◆ Work request: Render the material from its first line through the line containing "The width and height of the screenshot is (1892, 996)." as a numbered list, leaving out any blank lines.

[Collected data entries]
________________________________________
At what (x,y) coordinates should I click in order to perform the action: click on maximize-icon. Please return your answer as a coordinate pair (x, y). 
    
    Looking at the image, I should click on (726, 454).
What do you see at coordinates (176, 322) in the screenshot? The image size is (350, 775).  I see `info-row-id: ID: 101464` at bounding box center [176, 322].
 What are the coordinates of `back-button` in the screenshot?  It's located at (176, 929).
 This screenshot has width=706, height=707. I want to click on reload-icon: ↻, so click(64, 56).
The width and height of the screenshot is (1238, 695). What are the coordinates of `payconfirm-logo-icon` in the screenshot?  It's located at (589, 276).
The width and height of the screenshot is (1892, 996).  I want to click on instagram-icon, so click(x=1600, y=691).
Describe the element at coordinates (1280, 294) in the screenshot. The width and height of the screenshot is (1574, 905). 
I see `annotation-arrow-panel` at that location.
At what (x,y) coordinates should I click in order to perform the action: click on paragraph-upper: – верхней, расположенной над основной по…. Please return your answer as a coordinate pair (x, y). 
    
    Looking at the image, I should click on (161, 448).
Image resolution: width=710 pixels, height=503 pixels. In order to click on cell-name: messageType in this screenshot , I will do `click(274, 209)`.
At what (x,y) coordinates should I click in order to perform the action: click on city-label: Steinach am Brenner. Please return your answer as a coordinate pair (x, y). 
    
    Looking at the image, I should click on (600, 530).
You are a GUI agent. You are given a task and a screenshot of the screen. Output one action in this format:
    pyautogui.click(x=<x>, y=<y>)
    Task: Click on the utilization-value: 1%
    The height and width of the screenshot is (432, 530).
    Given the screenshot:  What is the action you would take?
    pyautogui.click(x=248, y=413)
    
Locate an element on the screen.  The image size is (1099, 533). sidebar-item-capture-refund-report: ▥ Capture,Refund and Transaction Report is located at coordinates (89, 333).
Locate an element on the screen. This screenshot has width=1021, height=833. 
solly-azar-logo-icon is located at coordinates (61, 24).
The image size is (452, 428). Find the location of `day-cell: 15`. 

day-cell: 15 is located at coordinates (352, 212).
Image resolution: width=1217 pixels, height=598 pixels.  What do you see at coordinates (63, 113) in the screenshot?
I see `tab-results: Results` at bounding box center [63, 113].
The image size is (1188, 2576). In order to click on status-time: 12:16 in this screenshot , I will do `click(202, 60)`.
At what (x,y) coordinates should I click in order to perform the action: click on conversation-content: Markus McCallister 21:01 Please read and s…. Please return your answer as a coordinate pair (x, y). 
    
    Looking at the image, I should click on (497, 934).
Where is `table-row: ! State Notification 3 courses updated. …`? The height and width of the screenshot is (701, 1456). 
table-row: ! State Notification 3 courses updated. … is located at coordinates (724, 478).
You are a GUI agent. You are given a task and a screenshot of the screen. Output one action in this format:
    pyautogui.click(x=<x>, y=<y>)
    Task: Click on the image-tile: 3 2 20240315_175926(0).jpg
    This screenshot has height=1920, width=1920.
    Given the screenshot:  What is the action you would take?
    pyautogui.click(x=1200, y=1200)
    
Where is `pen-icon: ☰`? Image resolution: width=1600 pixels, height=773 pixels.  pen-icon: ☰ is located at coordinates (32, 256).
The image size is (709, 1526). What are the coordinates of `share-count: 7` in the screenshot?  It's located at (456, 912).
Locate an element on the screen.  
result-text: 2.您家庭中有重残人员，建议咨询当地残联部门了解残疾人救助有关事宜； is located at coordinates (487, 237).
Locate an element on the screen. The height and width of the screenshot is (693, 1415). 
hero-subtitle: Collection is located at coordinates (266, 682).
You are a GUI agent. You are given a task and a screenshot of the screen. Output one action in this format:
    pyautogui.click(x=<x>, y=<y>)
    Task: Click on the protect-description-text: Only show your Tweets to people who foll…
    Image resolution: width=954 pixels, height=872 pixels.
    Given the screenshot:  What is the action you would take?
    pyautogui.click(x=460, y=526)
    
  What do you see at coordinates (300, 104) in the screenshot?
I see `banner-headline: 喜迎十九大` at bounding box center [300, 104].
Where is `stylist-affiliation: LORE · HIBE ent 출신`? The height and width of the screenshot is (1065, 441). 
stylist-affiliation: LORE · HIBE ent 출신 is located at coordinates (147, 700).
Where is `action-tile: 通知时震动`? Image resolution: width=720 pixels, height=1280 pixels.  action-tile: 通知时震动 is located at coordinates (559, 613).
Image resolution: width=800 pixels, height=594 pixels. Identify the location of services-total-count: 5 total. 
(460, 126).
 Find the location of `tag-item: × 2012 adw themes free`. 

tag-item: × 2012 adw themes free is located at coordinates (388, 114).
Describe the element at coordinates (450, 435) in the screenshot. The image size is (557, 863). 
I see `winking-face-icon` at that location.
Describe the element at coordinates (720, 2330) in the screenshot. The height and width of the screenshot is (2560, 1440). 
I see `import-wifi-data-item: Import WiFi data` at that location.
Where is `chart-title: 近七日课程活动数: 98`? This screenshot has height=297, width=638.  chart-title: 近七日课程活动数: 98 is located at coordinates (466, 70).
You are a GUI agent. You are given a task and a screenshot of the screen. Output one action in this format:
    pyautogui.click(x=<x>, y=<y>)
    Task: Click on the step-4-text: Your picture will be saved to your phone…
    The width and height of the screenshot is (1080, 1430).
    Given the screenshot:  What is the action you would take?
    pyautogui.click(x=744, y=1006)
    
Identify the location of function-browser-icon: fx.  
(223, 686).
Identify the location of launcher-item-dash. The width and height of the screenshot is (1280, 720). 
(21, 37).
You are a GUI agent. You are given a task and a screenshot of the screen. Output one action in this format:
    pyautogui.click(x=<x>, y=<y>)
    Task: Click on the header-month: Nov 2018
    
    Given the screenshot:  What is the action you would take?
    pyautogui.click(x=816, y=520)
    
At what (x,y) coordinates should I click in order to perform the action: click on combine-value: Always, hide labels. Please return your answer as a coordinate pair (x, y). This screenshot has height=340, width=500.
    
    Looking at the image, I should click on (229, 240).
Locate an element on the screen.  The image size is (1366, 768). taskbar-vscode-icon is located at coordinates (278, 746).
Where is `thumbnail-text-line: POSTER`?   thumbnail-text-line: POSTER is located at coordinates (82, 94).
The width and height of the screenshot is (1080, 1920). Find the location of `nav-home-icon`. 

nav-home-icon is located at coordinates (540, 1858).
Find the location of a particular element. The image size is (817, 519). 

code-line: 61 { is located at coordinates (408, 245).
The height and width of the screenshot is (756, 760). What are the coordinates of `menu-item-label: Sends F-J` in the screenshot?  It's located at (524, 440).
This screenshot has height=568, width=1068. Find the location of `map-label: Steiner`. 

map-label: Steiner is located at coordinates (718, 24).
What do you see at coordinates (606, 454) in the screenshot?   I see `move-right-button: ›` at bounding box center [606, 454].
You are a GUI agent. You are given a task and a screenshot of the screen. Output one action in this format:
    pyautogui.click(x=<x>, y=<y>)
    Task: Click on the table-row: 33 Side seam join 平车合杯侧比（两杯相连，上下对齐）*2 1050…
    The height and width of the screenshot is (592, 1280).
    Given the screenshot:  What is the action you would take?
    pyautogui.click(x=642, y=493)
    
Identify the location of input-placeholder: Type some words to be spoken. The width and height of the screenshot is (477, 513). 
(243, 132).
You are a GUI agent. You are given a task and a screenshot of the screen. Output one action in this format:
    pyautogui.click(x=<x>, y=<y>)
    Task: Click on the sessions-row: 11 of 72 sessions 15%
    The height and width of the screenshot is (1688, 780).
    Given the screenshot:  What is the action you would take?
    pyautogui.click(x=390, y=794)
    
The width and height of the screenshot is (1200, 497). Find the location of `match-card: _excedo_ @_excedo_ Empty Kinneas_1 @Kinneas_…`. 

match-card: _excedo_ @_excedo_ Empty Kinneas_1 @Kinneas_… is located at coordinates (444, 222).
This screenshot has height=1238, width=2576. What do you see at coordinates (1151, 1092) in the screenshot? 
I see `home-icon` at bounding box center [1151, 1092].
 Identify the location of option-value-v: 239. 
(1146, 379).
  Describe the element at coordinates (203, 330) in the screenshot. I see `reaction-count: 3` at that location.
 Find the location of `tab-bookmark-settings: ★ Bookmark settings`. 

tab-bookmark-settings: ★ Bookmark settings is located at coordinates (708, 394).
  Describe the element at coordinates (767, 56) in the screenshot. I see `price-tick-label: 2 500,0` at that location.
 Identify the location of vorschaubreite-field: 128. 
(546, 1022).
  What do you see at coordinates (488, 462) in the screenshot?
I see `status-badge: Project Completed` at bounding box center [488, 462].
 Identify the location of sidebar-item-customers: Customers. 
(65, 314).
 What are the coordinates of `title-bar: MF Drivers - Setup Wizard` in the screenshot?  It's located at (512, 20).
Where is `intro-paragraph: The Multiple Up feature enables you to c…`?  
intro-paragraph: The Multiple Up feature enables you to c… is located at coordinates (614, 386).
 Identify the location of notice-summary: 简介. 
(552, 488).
________________________________________
◆ Answer to the exercise:
1. At what (x,y) coordinates should I click in order to perform the action: click on maximize-icon. Please return your answer as a coordinate pair (x, y). 
2.     Looking at the image, I should click on (726, 454).
3. What do you see at coordinates (176, 322) in the screenshot? The image size is (350, 775).  I see `info-row-id: ID: 101464` at bounding box center [176, 322].
4.  What are the coordinates of `back-button` in the screenshot?  It's located at (176, 929).
5.  This screenshot has width=706, height=707. I want to click on reload-icon: ↻, so click(64, 56).
6. The width and height of the screenshot is (1238, 695). What are the coordinates of `payconfirm-logo-icon` in the screenshot?  It's located at (589, 276).
7. The width and height of the screenshot is (1892, 996).  I want to click on instagram-icon, so click(x=1600, y=691).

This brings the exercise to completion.